SA ill-prepared for bird flu
2005-01-24 22:56
Johannesburg - South Africa was ill-prepared to handle a global bird flu pandemic, a health consultancy said on Monday.
Dr Andrew Jamieson of the SAA Netcare Travel Clinics said the World Health Organisation had identified avian influenza - bird flu - as the most serious new health threat facing humanity.
"If the virus changes and becomes very infectious, experts predict waves of infection that would spread around the world within months."
Jamieson said South Africa would be particularly hard hit, with large numbers of immune compromised individuals in its population.
"Drug and vaccine shortages are likely to be severe, and already overstrained medical facilities will be drastically overloaded."
Jamieson made his comments after the prestigious US health publication, the New England Journal of Medicine in an issue released earlier in the day, reported the first documented case of human to human transmission of the deadly illness.

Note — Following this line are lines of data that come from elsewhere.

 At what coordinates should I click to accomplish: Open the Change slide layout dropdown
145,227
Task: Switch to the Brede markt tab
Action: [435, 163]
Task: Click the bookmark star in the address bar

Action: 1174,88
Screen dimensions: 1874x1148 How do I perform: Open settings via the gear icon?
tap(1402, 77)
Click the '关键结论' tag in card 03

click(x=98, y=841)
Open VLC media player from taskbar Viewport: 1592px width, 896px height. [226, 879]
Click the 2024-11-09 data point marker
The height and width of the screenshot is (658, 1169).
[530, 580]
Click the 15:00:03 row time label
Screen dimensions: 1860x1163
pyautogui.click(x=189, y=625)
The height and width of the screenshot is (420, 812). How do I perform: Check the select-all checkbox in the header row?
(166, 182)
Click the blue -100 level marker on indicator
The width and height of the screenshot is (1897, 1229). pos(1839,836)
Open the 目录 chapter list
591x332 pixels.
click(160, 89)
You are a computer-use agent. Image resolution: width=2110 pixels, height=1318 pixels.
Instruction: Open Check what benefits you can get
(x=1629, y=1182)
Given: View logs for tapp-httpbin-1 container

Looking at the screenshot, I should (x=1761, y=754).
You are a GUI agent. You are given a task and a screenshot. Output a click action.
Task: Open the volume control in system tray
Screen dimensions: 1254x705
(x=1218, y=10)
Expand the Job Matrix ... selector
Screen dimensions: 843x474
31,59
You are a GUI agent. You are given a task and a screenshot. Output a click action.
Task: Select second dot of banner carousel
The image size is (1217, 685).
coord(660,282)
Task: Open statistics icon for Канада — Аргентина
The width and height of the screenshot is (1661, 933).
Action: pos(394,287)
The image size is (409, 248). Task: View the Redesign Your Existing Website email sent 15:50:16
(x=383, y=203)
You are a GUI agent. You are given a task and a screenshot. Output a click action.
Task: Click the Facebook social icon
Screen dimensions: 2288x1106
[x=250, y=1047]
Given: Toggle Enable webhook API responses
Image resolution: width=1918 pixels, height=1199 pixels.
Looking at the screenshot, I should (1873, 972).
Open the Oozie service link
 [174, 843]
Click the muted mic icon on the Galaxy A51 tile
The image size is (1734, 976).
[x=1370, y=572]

The transmission occurred in Thailand in October last year when a 12-year-old girl contacted bird flu from poultry and later transmitted it to her mother and an aunt.
The authors of the article and the journal's editors are warning that the risk exists of the strain of bird flu concerned could become a global pandemic.
"Researchers have predicted that in the worst case scenario millions of people around the world would die if the virus becomes easily transmissible from person to person."
The last major global flu pandemic started in August 1918 and lasted to about July the next year.
The US public broadcasting system in a website article says the influenza commonly called the "Spanish flu" killed more people than the guns of World War I (1914-1918).
Estimates put the worldwide death toll at more than 21 million.